Task: Below this line is the material. Write out only its lines from the one containing "sağlık (112, 2271)" through the one containing "Bir erkeği nasıl elde edersiniz? (95, 1817)", both kept, exactly.

Input for this task:
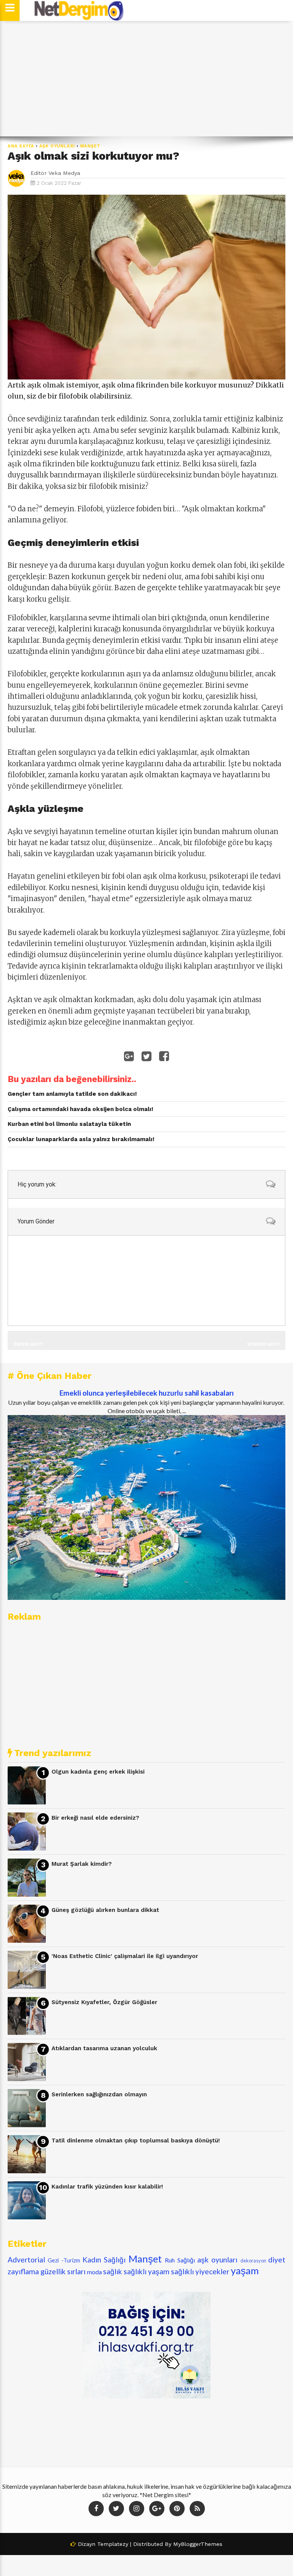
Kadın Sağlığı (104, 2259)
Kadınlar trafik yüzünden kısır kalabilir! (107, 2186)
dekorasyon (253, 2260)
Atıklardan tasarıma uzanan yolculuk (104, 2048)
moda (94, 2271)
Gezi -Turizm (64, 2260)
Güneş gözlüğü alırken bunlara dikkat (105, 1910)
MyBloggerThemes (197, 2544)
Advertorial (26, 2259)
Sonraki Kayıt (263, 1344)
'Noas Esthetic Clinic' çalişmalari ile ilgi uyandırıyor (125, 1956)
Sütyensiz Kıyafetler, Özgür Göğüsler (104, 2002)
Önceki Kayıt (28, 1344)
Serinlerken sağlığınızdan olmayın (99, 2094)
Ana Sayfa (21, 146)
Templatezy (112, 2544)
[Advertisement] (146, 79)
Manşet (90, 146)
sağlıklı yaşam (146, 2271)
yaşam (245, 2270)
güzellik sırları (62, 2271)
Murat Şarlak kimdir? (82, 1863)
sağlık (112, 2271)
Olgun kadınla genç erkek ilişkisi (98, 1771)
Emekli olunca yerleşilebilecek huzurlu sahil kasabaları (147, 1393)
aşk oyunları (57, 146)
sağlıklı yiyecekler (200, 2271)
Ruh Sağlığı (180, 2260)
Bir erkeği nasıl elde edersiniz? (95, 1817)
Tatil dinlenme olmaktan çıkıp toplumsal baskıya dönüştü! (136, 2140)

Completed task:
sağlık (112, 2271)
Olgun kadınla genç erkek ilişkisi (98, 1771)
Emekli olunca yerleşilebilecek huzurlu sahil kasabaları (147, 1393)
aşk oyunları (57, 146)
sağlıklı yiyecekler (200, 2271)
Ruh Sağlığı (180, 2260)
Bir erkeği nasıl elde edersiniz? (95, 1817)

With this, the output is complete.